In Boston, of course, they have no such silly ideas. Whereas in California, if you step off the curb, cars stop for you, in Boston if you step off the curb, the Boston Driver’s job is to chase you back up onto it. So in Boston, as a pedestrian, you learn to fight your own way across the street. You learn to time things so that you can squirt in between cars at exactly the right speed. You understand that if a 1987 honda civic CRX is bearing down at you if you make it across the street in less than 2.8 seconds, there’s no way the car can hit you because the CRX down’t have enough power in the top end even if the driver downshifts and redlines it to see if he can run you down before you make it across.
It’s a learned skill you get, growing up in Boston, and you need to do it every day of your life in order to keep in practice. And I, after living in California for six years now, have lost the skill.
I stood in front of the Harvard Coop for *five* *minutes*, trying to cross to the subway station. All around me Bostonians were crossing the street, performing amazing feats of timing between passing cars with bare inches to spare. And I couldn’t’t find a spot where it didn’t scare the hell out of me. So I stood there like an idiot, waiting for a break in traffic (in Harvard Square! Hah!!), assuming people were beginning to point and whisper amongst themselves. “Hey look at her. Must be a weenie Californian.”
And then I figured it out. Why try figuring it out myself when I could leech onto a Bostonian and get them to make the judgement?
I scanned the crowd, and found myself a nice gentleman with books under one arm. A student! Perfect! I watched warily as he approached the corner. He was going to cross…he had that look in his eye…wait for it. He scanned the traffic with a practiced eye as I stood with one foot poised on the edge of the curb. A cab approached, and he took a step forward. I followed his motions, step by step, and as the cab passed us both he made his move and I lurched out alongside him.

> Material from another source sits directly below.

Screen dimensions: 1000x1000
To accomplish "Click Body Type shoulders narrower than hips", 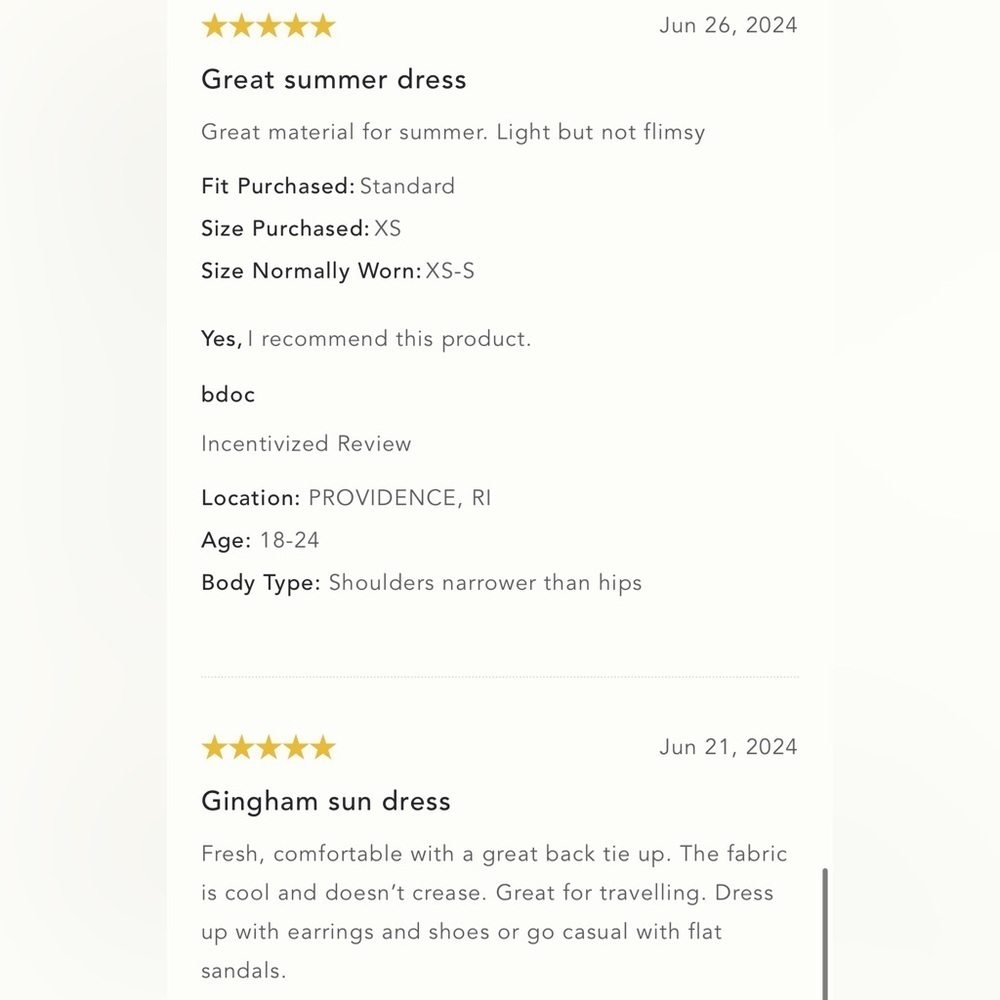I will (x=422, y=583).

He strolled purposefully into the middle of the road, and I followed him carefully. And then–crisis–he stopped midway in the road and let a Ford go by! He stopped! I was watching him and not the traffic and didn’t expect him to make such a sudden movement. The Ford nearly ran me down, but I caught myself in time and it swept by.
Together me and my Bostonian passed the last lane of traffic and back up onto the curb by the kiosk. Victory! I had conquered the traffic! Yay!
I turned to my Bostonian to thank him, but he was gone into the crowd. Also like most Bostonians, he wasted no time and sped off at full speed to wherever it was he was going.